Dataset extract:
──────────────────────────────
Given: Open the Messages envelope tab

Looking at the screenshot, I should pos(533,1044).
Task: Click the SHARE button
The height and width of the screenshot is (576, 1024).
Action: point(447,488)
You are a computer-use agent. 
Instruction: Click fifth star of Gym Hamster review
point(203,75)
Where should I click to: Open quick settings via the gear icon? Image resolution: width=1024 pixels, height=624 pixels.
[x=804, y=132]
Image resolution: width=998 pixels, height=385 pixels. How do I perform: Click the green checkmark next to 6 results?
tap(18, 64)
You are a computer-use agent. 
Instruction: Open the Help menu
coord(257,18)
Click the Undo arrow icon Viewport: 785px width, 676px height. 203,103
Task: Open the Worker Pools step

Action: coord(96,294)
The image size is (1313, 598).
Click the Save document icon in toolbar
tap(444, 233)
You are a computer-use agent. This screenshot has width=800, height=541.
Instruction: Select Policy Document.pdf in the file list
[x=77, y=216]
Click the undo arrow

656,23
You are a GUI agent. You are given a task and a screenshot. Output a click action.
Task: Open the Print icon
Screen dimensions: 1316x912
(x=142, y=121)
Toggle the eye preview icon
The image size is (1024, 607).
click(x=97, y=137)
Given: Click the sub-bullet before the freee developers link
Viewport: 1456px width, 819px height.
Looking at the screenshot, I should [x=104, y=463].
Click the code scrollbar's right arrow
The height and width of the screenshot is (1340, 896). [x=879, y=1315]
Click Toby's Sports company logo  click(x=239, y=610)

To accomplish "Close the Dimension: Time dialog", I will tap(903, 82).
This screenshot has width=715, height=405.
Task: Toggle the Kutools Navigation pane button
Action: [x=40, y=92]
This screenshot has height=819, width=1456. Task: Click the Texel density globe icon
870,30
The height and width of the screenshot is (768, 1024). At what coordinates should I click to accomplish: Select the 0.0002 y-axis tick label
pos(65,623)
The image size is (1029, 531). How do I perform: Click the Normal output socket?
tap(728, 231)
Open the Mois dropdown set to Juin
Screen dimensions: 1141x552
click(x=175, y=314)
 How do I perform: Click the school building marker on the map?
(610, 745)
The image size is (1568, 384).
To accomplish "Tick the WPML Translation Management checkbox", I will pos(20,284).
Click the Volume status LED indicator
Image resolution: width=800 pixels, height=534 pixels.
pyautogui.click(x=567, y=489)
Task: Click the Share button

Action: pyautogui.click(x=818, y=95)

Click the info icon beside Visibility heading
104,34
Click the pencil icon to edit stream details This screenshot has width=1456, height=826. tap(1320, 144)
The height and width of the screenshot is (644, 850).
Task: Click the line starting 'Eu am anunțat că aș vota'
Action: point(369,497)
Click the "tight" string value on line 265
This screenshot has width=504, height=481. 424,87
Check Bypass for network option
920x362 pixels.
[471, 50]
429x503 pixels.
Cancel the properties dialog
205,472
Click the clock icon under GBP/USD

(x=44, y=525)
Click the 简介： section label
──────────────────────────────
Task objective: Set down exactly, and only, the lines from the one containing "on line 265" through the final line of the entries above.

Answer area:
Click the "tight" string value on line 265
This screenshot has width=504, height=481. 424,87
Check Bypass for network option
920x362 pixels.
[471, 50]
429x503 pixels.
Cancel the properties dialog
205,472
Click the clock icon under GBP/USD

(x=44, y=525)
Click the 简介： section label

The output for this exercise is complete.